▶ What to do:
When you print the records, keep every line identical to the original.

Dataset entries:

-- Opening Marker --

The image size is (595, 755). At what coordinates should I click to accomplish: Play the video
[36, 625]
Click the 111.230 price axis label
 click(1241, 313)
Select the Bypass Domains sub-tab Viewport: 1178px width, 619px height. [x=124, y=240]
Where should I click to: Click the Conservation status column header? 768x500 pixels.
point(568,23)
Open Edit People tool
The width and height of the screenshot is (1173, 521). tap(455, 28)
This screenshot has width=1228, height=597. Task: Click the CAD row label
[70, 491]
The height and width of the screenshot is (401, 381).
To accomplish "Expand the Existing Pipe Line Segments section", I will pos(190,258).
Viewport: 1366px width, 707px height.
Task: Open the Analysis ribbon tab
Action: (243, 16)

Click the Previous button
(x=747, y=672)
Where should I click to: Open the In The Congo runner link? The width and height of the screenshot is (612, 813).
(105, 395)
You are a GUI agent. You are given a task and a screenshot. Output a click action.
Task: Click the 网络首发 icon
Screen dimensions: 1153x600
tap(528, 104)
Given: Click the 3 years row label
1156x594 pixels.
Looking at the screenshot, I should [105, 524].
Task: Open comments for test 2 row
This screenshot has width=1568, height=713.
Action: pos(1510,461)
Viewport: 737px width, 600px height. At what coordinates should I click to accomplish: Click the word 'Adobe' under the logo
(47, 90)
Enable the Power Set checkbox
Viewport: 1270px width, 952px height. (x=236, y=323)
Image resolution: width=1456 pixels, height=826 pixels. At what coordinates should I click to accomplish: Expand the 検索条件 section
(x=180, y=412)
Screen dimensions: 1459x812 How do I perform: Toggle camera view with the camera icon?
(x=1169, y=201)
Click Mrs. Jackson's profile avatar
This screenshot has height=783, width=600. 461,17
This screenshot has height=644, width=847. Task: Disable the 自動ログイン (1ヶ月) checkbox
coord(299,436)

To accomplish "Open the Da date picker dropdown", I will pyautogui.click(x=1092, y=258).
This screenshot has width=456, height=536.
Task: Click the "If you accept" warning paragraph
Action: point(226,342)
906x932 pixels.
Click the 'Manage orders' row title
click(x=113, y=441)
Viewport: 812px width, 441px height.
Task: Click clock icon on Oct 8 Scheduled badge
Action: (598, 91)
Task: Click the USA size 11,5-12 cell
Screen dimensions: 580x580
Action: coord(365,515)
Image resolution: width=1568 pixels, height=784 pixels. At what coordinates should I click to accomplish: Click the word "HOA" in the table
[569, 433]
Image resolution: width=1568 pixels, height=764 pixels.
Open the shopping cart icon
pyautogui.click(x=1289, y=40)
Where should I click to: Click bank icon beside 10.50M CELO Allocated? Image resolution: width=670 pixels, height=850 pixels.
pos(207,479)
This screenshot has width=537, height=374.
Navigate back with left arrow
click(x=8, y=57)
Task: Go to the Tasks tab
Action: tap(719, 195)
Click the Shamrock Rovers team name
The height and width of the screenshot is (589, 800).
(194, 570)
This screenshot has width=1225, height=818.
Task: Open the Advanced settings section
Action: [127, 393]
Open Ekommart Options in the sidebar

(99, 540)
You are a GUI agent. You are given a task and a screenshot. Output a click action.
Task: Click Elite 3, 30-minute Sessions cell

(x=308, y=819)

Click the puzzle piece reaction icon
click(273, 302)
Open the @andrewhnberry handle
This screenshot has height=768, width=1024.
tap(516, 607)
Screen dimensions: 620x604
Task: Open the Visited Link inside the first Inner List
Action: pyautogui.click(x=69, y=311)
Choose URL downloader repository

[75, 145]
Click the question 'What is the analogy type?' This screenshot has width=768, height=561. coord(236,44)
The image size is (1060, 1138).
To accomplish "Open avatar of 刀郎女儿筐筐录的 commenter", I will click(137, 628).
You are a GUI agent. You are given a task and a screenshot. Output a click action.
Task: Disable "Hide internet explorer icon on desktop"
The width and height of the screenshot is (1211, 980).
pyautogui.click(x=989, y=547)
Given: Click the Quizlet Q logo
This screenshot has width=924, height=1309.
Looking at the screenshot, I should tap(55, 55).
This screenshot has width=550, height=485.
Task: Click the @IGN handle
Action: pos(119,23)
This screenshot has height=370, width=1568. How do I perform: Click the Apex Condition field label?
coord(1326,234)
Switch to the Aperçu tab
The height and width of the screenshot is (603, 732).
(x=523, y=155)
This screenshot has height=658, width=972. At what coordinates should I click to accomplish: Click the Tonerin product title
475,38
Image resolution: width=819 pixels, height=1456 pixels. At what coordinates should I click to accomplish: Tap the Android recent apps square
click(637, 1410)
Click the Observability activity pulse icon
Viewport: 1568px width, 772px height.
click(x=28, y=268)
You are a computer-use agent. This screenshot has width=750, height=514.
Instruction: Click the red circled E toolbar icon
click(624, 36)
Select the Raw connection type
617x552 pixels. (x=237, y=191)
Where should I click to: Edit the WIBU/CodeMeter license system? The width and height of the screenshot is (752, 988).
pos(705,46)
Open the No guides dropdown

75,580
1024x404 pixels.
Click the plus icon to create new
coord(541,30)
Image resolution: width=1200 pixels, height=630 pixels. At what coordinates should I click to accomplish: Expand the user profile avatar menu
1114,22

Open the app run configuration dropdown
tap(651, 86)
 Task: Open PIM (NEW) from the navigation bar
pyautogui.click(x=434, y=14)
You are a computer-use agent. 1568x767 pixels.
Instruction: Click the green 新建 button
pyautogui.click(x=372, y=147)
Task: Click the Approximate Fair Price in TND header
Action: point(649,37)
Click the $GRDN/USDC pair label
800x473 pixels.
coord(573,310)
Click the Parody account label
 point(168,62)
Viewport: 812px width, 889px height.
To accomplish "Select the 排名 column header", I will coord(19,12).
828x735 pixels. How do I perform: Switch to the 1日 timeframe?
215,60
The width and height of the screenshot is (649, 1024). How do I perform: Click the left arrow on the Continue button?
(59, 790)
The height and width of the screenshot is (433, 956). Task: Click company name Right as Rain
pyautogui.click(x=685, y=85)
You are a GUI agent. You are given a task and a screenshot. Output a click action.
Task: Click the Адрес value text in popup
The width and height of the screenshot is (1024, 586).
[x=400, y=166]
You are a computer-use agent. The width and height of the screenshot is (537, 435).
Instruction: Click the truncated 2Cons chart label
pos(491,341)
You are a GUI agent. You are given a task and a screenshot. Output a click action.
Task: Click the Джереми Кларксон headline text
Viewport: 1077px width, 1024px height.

-- Closing Marker --

▶ Solution for this exercise:
The image size is (595, 755). At what coordinates should I click to accomplish: Play the video
[36, 625]
Click the 111.230 price axis label
 click(1241, 313)
Select the Bypass Domains sub-tab Viewport: 1178px width, 619px height. [x=124, y=240]
Where should I click to: Click the Conservation status column header? 768x500 pixels.
point(568,23)
Open Edit People tool
The width and height of the screenshot is (1173, 521). tap(455, 28)
This screenshot has width=1228, height=597. Task: Click the CAD row label
[70, 491]
The height and width of the screenshot is (401, 381).
To accomplish "Expand the Existing Pipe Line Segments section", I will pos(190,258).
Viewport: 1366px width, 707px height.
Task: Open the Analysis ribbon tab
Action: (243, 16)

Click the Previous button
(x=747, y=672)
Where should I click to: Open the In The Congo runner link? The width and height of the screenshot is (612, 813).
(105, 395)
You are a GUI agent. You are given a task and a screenshot. Output a click action.
Task: Click the 网络首发 icon
Screen dimensions: 1153x600
tap(528, 104)
Given: Click the 3 years row label
1156x594 pixels.
Looking at the screenshot, I should [105, 524].
Task: Open comments for test 2 row
This screenshot has width=1568, height=713.
Action: pos(1510,461)
Viewport: 737px width, 600px height. At what coordinates should I click to accomplish: Click the word 'Adobe' under the logo
(47, 90)
Enable the Power Set checkbox
Viewport: 1270px width, 952px height. (x=236, y=323)
Image resolution: width=1456 pixels, height=826 pixels. At what coordinates should I click to accomplish: Expand the 検索条件 section
(x=180, y=412)
Screen dimensions: 1459x812 How do I perform: Toggle camera view with the camera icon?
(x=1169, y=201)
Click Mrs. Jackson's profile avatar
This screenshot has height=783, width=600. 461,17
This screenshot has height=644, width=847. Task: Disable the 自動ログイン (1ヶ月) checkbox
coord(299,436)

To accomplish "Open the Da date picker dropdown", I will pyautogui.click(x=1092, y=258).
This screenshot has width=456, height=536.
Task: Click the "If you accept" warning paragraph
Action: point(226,342)
906x932 pixels.
Click the 'Manage orders' row title
click(x=113, y=441)
Viewport: 812px width, 441px height.
Task: Click clock icon on Oct 8 Scheduled badge
Action: (598, 91)
Task: Click the USA size 11,5-12 cell
Screen dimensions: 580x580
Action: coord(365,515)
Image resolution: width=1568 pixels, height=784 pixels. At what coordinates should I click to accomplish: Click the word "HOA" in the table
[569, 433]
Image resolution: width=1568 pixels, height=764 pixels.
Open the shopping cart icon
pyautogui.click(x=1289, y=40)
Where should I click to: Click bank icon beside 10.50M CELO Allocated? Image resolution: width=670 pixels, height=850 pixels.
pos(207,479)
This screenshot has width=537, height=374.
Navigate back with left arrow
click(x=8, y=57)
Task: Go to the Tasks tab
Action: tap(719, 195)
Click the Shamrock Rovers team name
The height and width of the screenshot is (589, 800).
(194, 570)
This screenshot has width=1225, height=818.
Task: Open the Advanced settings section
Action: [127, 393]
Open Ekommart Options in the sidebar

(99, 540)
You are a GUI agent. You are given a task and a screenshot. Output a click action.
Task: Click Elite 3, 30-minute Sessions cell

(x=308, y=819)

Click the puzzle piece reaction icon
click(273, 302)
Open the @andrewhnberry handle
This screenshot has height=768, width=1024.
tap(516, 607)
Screen dimensions: 620x604
Task: Open the Visited Link inside the first Inner List
Action: pyautogui.click(x=69, y=311)
Choose URL downloader repository

[75, 145]
Click the question 'What is the analogy type?' This screenshot has width=768, height=561. coord(236,44)
The image size is (1060, 1138).
To accomplish "Open avatar of 刀郎女儿筐筐录的 commenter", I will click(137, 628).
You are a GUI agent. You are given a task and a screenshot. Output a click action.
Task: Disable "Hide internet explorer icon on desktop"
The width and height of the screenshot is (1211, 980).
pyautogui.click(x=989, y=547)
Given: Click the Quizlet Q logo
This screenshot has width=924, height=1309.
Looking at the screenshot, I should tap(55, 55).
This screenshot has width=550, height=485.
Task: Click the @IGN handle
Action: pos(119,23)
This screenshot has height=370, width=1568. How do I perform: Click the Apex Condition field label?
coord(1326,234)
Switch to the Aperçu tab
The height and width of the screenshot is (603, 732).
(x=523, y=155)
This screenshot has height=658, width=972. At what coordinates should I click to accomplish: Click the Tonerin product title
475,38
Image resolution: width=819 pixels, height=1456 pixels. At what coordinates should I click to accomplish: Tap the Android recent apps square
click(637, 1410)
Click the Observability activity pulse icon
Viewport: 1568px width, 772px height.
click(x=28, y=268)
You are a computer-use agent. This screenshot has width=750, height=514.
Instruction: Click the red circled E toolbar icon
click(624, 36)
Select the Raw connection type
617x552 pixels. (x=237, y=191)
Where should I click to: Edit the WIBU/CodeMeter license system? The width and height of the screenshot is (752, 988).
pos(705,46)
Open the No guides dropdown

75,580
1024x404 pixels.
Click the plus icon to create new
coord(541,30)
Image resolution: width=1200 pixels, height=630 pixels. At what coordinates should I click to accomplish: Expand the user profile avatar menu
1114,22

Open the app run configuration dropdown
tap(651, 86)
 Task: Open PIM (NEW) from the navigation bar
pyautogui.click(x=434, y=14)
You are a computer-use agent. 1568x767 pixels.
Instruction: Click the green 新建 button
pyautogui.click(x=372, y=147)
Task: Click the Approximate Fair Price in TND header
Action: point(649,37)
Click the $GRDN/USDC pair label
800x473 pixels.
coord(573,310)
Click the Parody account label
 point(168,62)
Viewport: 812px width, 889px height.
To accomplish "Select the 排名 column header", I will coord(19,12).
828x735 pixels. How do I perform: Switch to the 1日 timeframe?
215,60
The width and height of the screenshot is (649, 1024). How do I perform: Click the left arrow on the Continue button?
(59, 790)
The height and width of the screenshot is (433, 956). Task: Click company name Right as Rain
pyautogui.click(x=685, y=85)
You are a GUI agent. You are given a task and a screenshot. Output a click action.
Task: Click the Адрес value text in popup
The width and height of the screenshot is (1024, 586).
[x=400, y=166]
You are a computer-use agent. The width and height of the screenshot is (537, 435).
Instruction: Click the truncated 2Cons chart label
pos(491,341)
You are a GUI agent. You are given a task and a screenshot. Output a click action.
Task: Click the Джереми Кларксон headline text
Viewport: 1077px width, 1024px height.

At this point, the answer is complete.